ПИСЬМО ВОСЕМНАДЦАТОЕ
Петербург,
30 июля 1839 года,
одиннадцать часов вечера
Сегодня рано утром меня посетило то самое лицо, о беседе с которым я вам рассказывал во вчерашнем письме. Человек этот принес мне несколько страниц по-французски, написанных юным князем ***, сыном его покровителя. Это отчет о более чем подлинном происшествии, одном из многочисленных эпизодов того не слишком давнего события, которое втайне занимает здесь все чувствительные души и серьезные умы. Можно ли наслаждаться в спокойствии роскошью великолепного дворца, зная, что в нескольких сотнях верст от него твои подданные убивают друг друга и что государство неминуемо бы распалось, когда бы не ужасные способы, которые применяются для его защиты?
Если бы кто-нибудь заподозрил, что автор этой истории — юный князь ***, ему бы не сносить головы. Вот почему он вверяет мне свою рукопись и поручает напечатать ее. Он согласен, чтобы я включил повесть о гибели Теленева в текст моих путевых заметок, и я сделаю это, оговорив источник повести, но никого притом не компрометируя; я с радостью пользуюсь случаем несколько разнообразить свой рассказ. Мне ручаются за точность основных фактов; вы вольны верить им в той, сколь угодно малой, степени, в какой пожелаете; сам я всегда верю тому, что говорят мне люди незнакомые; мысль об обмане приходит мне лишь после того, как я получаю доказательства их нечестности.
В какую-то минуту я подумал, что лучше было бы поместить эту повесть уже после моих писем: я боялся, что, прервав рассказ о подлинных фактах чем-то вроде романа, погрешу против серьезности своих соображений; однако по размышлении я решил, что был не прав.

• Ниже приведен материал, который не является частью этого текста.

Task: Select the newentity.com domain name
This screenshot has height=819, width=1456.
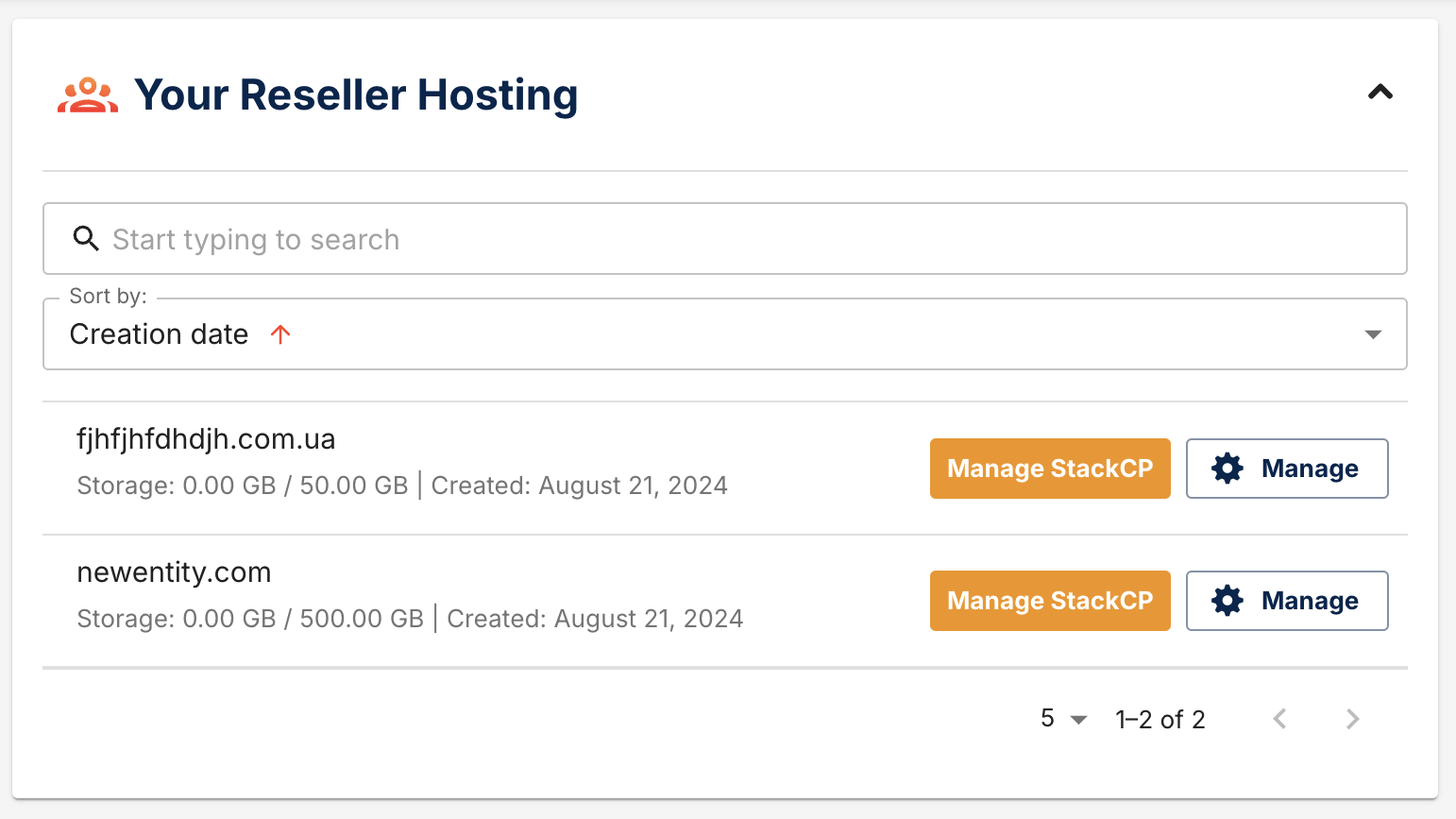Action: pyautogui.click(x=174, y=572)
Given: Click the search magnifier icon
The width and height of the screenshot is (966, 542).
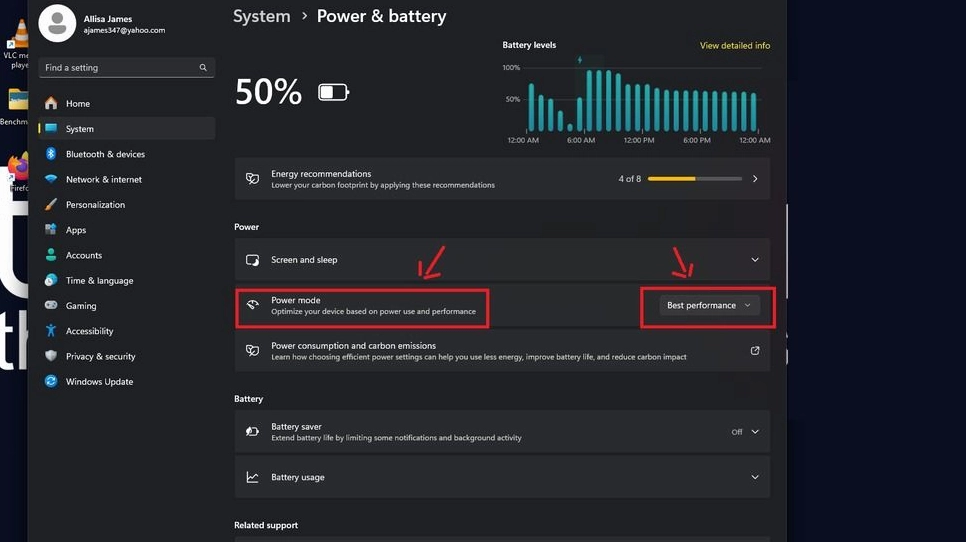Looking at the screenshot, I should point(203,68).
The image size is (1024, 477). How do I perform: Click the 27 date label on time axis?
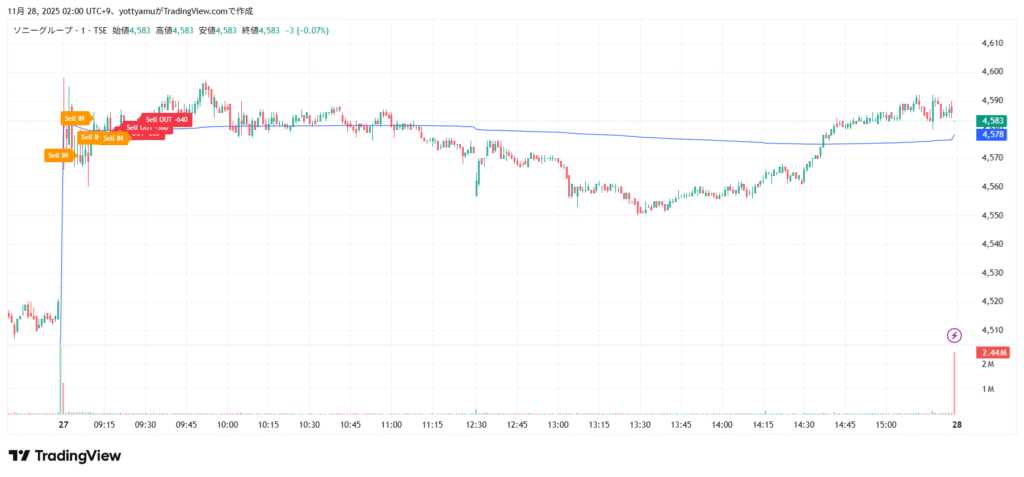pyautogui.click(x=63, y=425)
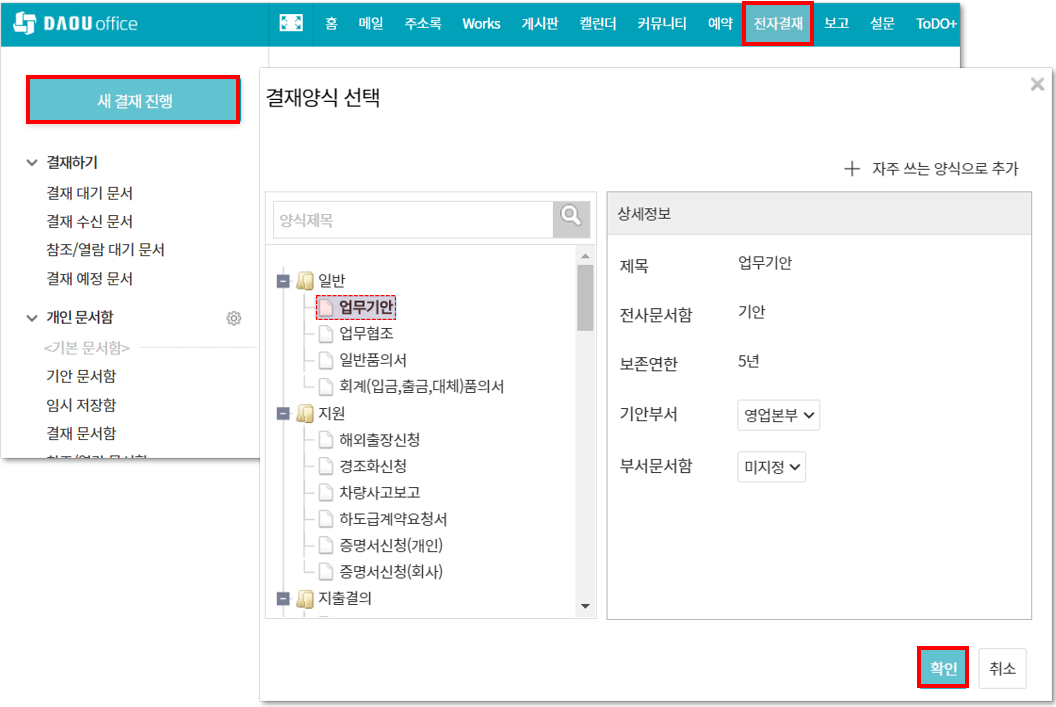This screenshot has width=1056, height=707.
Task: Collapse the 지원 folder node
Action: 283,413

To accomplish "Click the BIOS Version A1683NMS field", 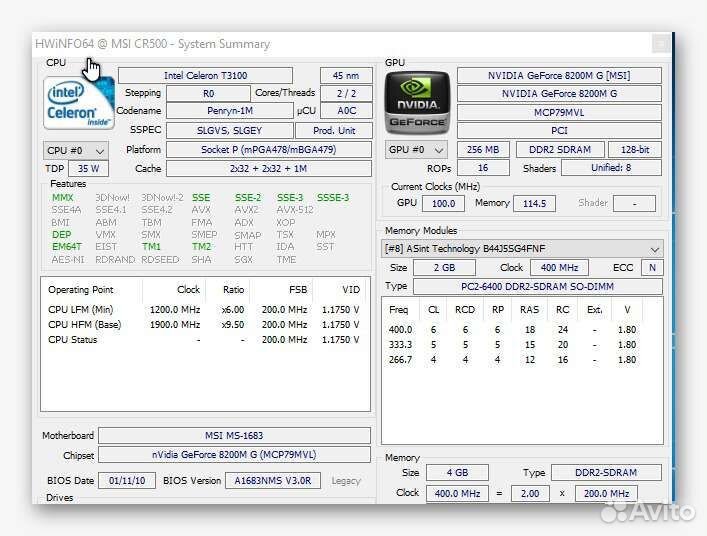I will click(272, 481).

Впрочем, правдива история Теленева или нет, связь между картинами реального мира и идеями, которые эти картины пробуждают в любом человеке, имеет свой тайный смысл: сцепление захватывающих нас обстоятельств, стечение поражающих нас событий есть проявление божественной воли, что обращена к нашей мысли и способности суждения. Разве не оценивает всякий человек и вещи, и людей, исходя в конечном счете из тех случайных происшествий, из каких складывается его собственная история? Любой наблюдатель, как выдающийся, так и посредственный, в суждениях обо всех вещах всегда отталкивается только от этого. Мы видим мир в определенной перспективе, и расположение предметов, предоставленных нашим наблюдениям, зависит не от нас. Разум наш обречен на подобное вторжение Бога в нашу умственную жизнь.